June 24, 2024

Activists, progressives connect the dots between Black lives and Palestinians

As the calamitous violence in the Gaza Strip comes to a shaky ceasefire, Black Lives Matter activists in elected seats and on the streets are continuing to articulate the ways that the Palestinian struggle for freedom in the Middle East relates to the Black one in America and around the globe. 

Congress members like Rep. Cori Bush (D-MO), Ilhan Omar (D-Min), Jamaal Bowman (D-NY), and Rashida Tlaib (D-MI) have not only expressed their solidarity online but are demanding that the Biden Administration take action that will have a lasting impact beyond a ceasefire and not be mistaken for peace. 

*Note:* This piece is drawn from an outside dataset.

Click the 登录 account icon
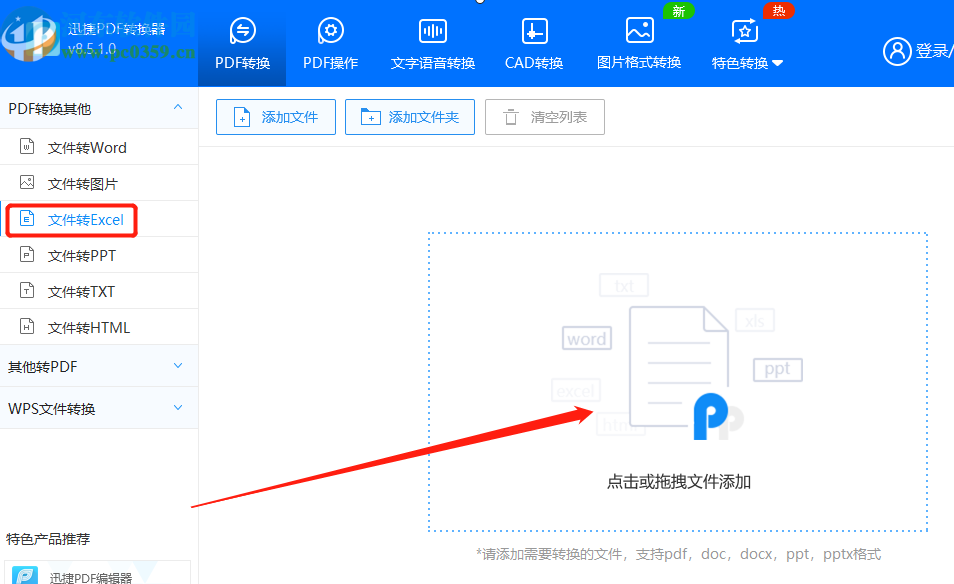 [x=897, y=52]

Read More: Biden must speak out against apartheid in Israel

“A ceasefire ends the bombardment — not the violence. The Israeli military’s occupation continues. The blockade continues. The ethnic cleansing continues. Our government must stop funding the apartheid status quo,” Bush tweeted on Saturday, cementing her stance against Israeli military occupation.  

Black people in America and around the globe have intimate knowledge and memory of state-sanctioned displacement, policing, occupation, and terrorism. Bush’s voice is part of a chorus of other lawmakers, organizers, and activists who have drawn parallels between the two communities in statements submitted to Congress and on social media. 

“As we march in defense of Black lives, we are not just saying that Black people in this country should be able to live full and joyous lives,” Bush (D-MO) wrote in a statement to The Washington Post. “We’re saying that our own government is funding a brutal and militarized disposition towards our very existence — from Ferguson to Palestine.”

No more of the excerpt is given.